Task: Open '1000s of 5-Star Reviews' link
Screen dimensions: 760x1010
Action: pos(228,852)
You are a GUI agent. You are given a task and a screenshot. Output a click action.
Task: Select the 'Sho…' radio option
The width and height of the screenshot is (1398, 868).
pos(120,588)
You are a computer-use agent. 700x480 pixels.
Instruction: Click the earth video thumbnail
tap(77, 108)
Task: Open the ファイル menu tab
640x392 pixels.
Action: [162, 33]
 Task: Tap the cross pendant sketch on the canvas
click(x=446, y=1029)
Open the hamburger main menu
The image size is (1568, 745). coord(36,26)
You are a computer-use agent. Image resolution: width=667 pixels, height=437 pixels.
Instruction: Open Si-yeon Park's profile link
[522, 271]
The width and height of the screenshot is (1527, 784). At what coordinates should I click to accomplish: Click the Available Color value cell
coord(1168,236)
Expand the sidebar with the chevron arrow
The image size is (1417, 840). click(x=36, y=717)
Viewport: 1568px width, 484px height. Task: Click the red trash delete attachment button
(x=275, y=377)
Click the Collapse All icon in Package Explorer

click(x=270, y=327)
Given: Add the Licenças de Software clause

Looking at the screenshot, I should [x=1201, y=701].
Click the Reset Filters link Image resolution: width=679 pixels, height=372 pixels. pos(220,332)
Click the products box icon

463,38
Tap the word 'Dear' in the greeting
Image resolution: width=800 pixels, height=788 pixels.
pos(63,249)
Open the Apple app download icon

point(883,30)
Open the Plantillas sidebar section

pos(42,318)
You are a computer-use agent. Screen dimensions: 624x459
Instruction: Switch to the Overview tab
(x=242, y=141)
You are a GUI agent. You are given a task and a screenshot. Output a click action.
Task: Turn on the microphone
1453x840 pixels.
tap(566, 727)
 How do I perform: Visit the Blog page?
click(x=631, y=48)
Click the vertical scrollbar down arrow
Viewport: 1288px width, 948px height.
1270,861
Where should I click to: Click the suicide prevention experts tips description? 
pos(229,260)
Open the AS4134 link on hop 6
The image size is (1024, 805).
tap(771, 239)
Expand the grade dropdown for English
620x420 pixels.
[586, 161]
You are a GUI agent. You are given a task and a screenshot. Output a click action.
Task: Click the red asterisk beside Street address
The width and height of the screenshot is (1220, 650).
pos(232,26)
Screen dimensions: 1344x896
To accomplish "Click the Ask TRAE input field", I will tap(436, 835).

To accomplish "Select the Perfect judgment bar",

+++++

* EXERCISE
Print every one of the records above again, line for line, with no changes.

* SOLUTION TO THIS PROBLEM
Task: Open '1000s of 5-Star Reviews' link
Screen dimensions: 760x1010
Action: pos(228,852)
You are a GUI agent. You are given a task and a screenshot. Output a click action.
Task: Select the 'Sho…' radio option
The width and height of the screenshot is (1398, 868).
pos(120,588)
You are a computer-use agent. 700x480 pixels.
Instruction: Click the earth video thumbnail
tap(77, 108)
Task: Open the ファイル menu tab
640x392 pixels.
Action: [162, 33]
 Task: Tap the cross pendant sketch on the canvas
click(x=446, y=1029)
Open the hamburger main menu
The image size is (1568, 745). coord(36,26)
You are a computer-use agent. Image resolution: width=667 pixels, height=437 pixels.
Instruction: Open Si-yeon Park's profile link
[522, 271]
The width and height of the screenshot is (1527, 784). At what coordinates should I click to accomplish: Click the Available Color value cell
coord(1168,236)
Expand the sidebar with the chevron arrow
The image size is (1417, 840). click(x=36, y=717)
Viewport: 1568px width, 484px height. Task: Click the red trash delete attachment button
(x=275, y=377)
Click the Collapse All icon in Package Explorer

click(x=270, y=327)
Given: Add the Licenças de Software clause

Looking at the screenshot, I should [x=1201, y=701].
Click the Reset Filters link Image resolution: width=679 pixels, height=372 pixels. pos(220,332)
Click the products box icon

463,38
Tap the word 'Dear' in the greeting
Image resolution: width=800 pixels, height=788 pixels.
pos(63,249)
Open the Apple app download icon

point(883,30)
Open the Plantillas sidebar section

pos(42,318)
You are a computer-use agent. Screen dimensions: 624x459
Instruction: Switch to the Overview tab
(x=242, y=141)
You are a GUI agent. You are given a task and a screenshot. Output a click action.
Task: Turn on the microphone
1453x840 pixels.
tap(566, 727)
 How do I perform: Visit the Blog page?
click(x=631, y=48)
Click the vertical scrollbar down arrow
Viewport: 1288px width, 948px height.
1270,861
Where should I click to: Click the suicide prevention experts tips description? 
pos(229,260)
Open the AS4134 link on hop 6
The image size is (1024, 805).
tap(771, 239)
Expand the grade dropdown for English
620x420 pixels.
[586, 161]
You are a GUI agent. You are given a task and a screenshot. Output a click action.
Task: Click the red asterisk beside Street address
The width and height of the screenshot is (1220, 650).
pos(232,26)
Screen dimensions: 1344x896
To accomplish "Click the Ask TRAE input field", I will tap(436, 835).

To accomplish "Select the Perfect judgment bar",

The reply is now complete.